From 1a504aff6c79878238e535d78f322e6cae40b71a Mon Sep 17 00:00:00 2001
From: Isotr0py <mozf@mail2.sysu.edu.cn>
Date: Tue, 18 Mar 2025 23:57:39 +0800
Subject: [PATCH] [Bugfix] Fix broken CPU quantization due to triton import
 (#15038)

Signed-off-by: Isotr0py <2037008807@qq.com>
---
 vllm/model_executor/layers/quantization/gguf.py | 5 ++++-
 1 file changed, 4 insertions(+), 1 deletion(-)

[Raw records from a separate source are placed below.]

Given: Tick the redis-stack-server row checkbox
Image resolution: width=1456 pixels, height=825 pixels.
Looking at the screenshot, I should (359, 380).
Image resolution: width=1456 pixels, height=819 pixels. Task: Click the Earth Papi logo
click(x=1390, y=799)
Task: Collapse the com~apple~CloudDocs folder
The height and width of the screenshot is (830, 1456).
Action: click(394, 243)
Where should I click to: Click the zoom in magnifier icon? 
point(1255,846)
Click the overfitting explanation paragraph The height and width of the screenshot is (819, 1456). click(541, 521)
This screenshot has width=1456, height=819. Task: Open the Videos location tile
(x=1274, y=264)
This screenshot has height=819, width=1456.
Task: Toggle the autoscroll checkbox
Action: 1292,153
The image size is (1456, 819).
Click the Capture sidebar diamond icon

diff --git a/vllm/model_executor/layers/quantization/gguf.py b/vllm/model_executor/layers/quantization/gguf.py
index c92bcbea540a5..c8ab12d9a0aa2 100644
--- a/vllm/model_executor/layers/quantization/gguf.py
+++ b/vllm/model_executor/layers/quantization/gguf.py
@@ -10,7 +10,6 @@ from torch.nn.parameter import Parameter, UninitializedParameter
 from vllm import _custom_ops as ops
 from vllm.logger import init_logger
 from vllm.model_executor.layers.activation import SiluAndMul
-from vllm.model_executor.layers.fused_moe.fused_moe import moe_align_block_size
 from vllm.model_executor.layers.fused_moe.layer import (FusedMoE,
                                                         FusedMoEMethodBase)
 from vllm.model_executor.layers.linear import LinearBase, LinearMethodBase
@@ -140,6 +139,10 @@ def _fused_moe_gguf(
     qweight_type2: int,
     act,
 ) -> torch.Tensor:
+    # lazy import to avoid triggering triton import in CPU backend
+    from vllm.model_executor.layers.fused_moe.fused_moe import (
+        moe_align_block_size)
+
     out_hidden_states = torch.empty_like(x)
     if qweight_type2 in MMQ_QUANT_TYPES and qweight_type in MMQ_QUANT_TYPES:
         num_tokens, _ = x.shape